PAGE -
╔══

YA book review: “The Nowhere Girls” by Amy Reed

The Nowhere Girls imgThis is a very hard-hitting YA novel for older teens. It is an important book, dealing with a very current issue, misogyny, sexual violence and rape, but as a parent I found it extremely challenging to read. The story is set in Prescott, Oregon, a medium sized-town in the northwest United States. It centres on a group of three girls in high school (so about 17 or 18 years old) Grace, Erin and Rosina. Grace has moved to Prescott after her mother (an evangelical preacher) was forced out of her position in their previous home in the southern US because of hostility from the congregation towards her views. Grace finds, in her bedroom in their new home, some cryptic words scratched into the woodwork. She discovers that the previous occupant of the room was a girl called Lucy who alleged that she was raped by fellow students. No charges were brought and Lucy and her family left the town.

Grace struggles to make friends in her new school, because of her southern accent and her newness, but eventually connects up with Erin and Rosina, relative misfits in the school community. Erin has Asperger’s and her mother is over-protective and a zealous moderator of various social media groups and forums. Her obsession with this activity and her over-anxious concern to do all the right things, inhibits her from having a truly meaningful relationship with her daughter. Rosina comes from a large extended South American immigrant family and has a tempestuous relationship with her mother and her other relatives for whom she has to work for little or no pay, babysitting and waitressing.

╚══

GIVEN TASK 1 -
Reproduce the book review word for word from "Grace struggles to" to "babysitting and waitressing.".
GIVEN TASK 2 -
According to the book review, in which town and state is the story of The Nowhere Girls set?

(Pointing records for text and elements)
╔══

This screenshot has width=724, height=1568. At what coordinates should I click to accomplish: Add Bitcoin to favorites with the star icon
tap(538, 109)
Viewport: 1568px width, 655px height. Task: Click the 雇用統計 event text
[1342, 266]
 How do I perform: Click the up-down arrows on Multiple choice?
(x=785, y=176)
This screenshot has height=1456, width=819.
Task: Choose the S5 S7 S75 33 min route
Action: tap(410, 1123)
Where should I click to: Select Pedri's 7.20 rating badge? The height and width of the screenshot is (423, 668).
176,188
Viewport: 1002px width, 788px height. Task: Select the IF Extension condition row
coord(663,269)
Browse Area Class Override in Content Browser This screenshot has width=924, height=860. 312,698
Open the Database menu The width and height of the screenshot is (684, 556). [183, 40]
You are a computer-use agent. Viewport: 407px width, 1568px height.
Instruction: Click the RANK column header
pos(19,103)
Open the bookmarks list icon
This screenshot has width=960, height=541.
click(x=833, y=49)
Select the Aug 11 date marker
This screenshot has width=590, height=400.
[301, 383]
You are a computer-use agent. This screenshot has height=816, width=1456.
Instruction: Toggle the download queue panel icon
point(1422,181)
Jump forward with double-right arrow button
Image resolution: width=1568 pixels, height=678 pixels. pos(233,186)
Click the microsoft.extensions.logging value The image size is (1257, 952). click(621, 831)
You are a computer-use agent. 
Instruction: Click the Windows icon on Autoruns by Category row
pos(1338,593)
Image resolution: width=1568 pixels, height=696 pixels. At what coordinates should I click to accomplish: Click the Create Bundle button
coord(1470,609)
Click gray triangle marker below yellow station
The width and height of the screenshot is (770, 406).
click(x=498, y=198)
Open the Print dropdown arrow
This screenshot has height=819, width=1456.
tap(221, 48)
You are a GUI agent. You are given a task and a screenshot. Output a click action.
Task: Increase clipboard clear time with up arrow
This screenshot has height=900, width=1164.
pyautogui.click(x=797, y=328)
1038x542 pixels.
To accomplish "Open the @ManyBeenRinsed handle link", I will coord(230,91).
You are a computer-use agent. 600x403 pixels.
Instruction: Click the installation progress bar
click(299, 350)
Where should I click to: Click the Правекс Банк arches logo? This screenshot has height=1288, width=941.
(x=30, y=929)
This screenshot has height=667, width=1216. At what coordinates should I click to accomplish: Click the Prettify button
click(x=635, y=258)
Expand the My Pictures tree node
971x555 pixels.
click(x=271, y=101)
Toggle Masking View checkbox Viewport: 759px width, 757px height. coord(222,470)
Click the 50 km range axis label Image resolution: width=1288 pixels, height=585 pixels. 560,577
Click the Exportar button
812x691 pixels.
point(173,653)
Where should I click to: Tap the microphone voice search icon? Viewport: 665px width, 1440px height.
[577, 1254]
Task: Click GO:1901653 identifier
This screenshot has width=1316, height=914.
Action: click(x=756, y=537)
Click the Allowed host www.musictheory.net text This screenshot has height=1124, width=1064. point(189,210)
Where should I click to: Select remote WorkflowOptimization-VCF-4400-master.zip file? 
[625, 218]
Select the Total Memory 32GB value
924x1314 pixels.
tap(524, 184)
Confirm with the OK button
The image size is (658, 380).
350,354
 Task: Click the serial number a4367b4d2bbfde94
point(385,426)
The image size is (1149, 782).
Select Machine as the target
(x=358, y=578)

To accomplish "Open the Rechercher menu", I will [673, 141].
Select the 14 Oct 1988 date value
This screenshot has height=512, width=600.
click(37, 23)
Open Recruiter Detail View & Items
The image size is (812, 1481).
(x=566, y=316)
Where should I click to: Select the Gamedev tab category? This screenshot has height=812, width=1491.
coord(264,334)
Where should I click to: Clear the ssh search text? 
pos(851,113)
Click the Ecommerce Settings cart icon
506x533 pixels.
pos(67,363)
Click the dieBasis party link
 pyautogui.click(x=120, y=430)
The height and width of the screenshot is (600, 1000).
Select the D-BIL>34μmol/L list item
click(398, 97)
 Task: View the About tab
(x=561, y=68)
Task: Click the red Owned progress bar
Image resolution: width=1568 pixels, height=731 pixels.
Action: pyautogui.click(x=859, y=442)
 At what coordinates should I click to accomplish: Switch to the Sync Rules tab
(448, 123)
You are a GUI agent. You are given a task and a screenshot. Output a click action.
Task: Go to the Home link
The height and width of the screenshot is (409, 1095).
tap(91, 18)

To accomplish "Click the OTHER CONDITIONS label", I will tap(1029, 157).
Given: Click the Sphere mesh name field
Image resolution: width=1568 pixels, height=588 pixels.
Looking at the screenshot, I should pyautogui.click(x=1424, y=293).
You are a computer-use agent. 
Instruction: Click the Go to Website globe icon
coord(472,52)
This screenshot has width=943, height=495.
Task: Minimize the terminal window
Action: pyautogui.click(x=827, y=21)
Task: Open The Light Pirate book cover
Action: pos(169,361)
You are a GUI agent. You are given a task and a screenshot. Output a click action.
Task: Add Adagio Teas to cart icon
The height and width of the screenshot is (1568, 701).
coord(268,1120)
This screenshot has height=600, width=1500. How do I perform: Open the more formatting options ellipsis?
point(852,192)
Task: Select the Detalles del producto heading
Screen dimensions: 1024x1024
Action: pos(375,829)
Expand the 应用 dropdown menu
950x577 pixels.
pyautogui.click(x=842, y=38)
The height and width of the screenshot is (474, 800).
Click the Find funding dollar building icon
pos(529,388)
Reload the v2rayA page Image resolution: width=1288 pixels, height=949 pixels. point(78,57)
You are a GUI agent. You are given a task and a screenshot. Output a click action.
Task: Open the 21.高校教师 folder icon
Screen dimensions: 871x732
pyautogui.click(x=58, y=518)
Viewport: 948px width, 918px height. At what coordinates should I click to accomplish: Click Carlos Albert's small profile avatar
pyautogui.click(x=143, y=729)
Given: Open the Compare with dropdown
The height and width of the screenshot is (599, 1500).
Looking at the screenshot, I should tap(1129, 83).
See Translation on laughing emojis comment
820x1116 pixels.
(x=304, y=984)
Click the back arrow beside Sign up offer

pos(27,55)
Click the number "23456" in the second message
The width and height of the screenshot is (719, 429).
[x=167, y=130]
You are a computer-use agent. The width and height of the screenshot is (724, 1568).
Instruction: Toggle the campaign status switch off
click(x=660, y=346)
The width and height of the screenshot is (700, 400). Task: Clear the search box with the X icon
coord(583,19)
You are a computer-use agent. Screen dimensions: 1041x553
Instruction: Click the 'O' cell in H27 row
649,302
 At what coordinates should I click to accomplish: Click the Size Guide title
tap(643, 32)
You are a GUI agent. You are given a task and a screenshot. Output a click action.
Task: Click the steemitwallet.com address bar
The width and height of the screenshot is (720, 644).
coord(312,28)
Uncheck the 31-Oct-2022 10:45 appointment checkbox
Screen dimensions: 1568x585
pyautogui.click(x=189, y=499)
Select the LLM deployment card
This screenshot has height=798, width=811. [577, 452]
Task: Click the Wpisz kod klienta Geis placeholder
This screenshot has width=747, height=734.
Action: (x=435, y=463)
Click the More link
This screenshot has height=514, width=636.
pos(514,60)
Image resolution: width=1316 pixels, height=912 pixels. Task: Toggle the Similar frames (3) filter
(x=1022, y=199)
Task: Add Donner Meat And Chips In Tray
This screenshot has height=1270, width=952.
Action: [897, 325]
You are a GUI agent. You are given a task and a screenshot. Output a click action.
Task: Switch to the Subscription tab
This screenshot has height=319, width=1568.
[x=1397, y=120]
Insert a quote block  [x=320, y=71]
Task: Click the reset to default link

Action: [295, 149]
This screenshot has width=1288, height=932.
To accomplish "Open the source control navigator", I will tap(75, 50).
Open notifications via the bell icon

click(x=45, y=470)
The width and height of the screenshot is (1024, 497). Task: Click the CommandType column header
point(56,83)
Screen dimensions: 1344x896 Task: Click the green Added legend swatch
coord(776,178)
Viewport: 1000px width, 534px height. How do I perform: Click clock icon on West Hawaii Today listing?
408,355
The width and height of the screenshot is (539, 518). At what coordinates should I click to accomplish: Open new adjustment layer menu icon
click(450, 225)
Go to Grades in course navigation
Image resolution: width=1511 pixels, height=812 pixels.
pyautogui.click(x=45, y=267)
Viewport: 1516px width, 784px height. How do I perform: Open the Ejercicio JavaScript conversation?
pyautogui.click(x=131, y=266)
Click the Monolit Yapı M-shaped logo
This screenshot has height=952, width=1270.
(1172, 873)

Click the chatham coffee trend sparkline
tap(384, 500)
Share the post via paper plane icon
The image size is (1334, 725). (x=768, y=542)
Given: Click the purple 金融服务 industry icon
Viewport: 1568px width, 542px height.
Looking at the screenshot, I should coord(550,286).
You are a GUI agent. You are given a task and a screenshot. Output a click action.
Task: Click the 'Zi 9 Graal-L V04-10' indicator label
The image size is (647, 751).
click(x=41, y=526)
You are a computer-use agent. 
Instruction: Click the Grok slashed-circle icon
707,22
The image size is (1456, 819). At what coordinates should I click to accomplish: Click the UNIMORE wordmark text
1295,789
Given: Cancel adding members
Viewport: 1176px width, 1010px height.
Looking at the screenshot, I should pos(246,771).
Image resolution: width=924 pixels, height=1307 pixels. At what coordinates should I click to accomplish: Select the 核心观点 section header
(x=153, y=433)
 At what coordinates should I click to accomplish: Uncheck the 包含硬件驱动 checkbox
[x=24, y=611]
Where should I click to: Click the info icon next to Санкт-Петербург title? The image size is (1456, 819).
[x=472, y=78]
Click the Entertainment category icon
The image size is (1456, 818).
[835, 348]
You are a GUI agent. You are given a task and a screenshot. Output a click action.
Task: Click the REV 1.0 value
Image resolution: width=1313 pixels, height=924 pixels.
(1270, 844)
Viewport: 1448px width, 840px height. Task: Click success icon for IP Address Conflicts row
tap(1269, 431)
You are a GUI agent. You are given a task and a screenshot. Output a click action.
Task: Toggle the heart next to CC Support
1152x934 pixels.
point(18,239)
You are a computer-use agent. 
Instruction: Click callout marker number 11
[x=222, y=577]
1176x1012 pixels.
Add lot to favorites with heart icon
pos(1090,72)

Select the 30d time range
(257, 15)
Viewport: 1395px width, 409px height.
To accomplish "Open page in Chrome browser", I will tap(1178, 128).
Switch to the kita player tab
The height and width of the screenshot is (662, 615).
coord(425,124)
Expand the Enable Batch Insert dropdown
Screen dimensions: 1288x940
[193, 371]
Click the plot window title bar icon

╚══

WRITTEN SOLUTION 1 -
Grace struggles to make friends in her new school, because of her southern accent and her newness, but eventually connects up with Erin and Rosina, relative misfits in the school community. Erin has Asperger’s and her mother is over-protective and a zealous moderator of various social media groups and forums. Her obsession with this activity and her over-anxious concern to do all the right things, inhibits her from having a truly meaningful relationship with her daughter. Rosina comes from a large extended South American immigrant family and has a tempestuous relationship with her mother and her other relatives for whom she has to work for little or no pay, babysitting and waitressing.

WRITTEN SOLUTION 2 -
Prescott, Oregon.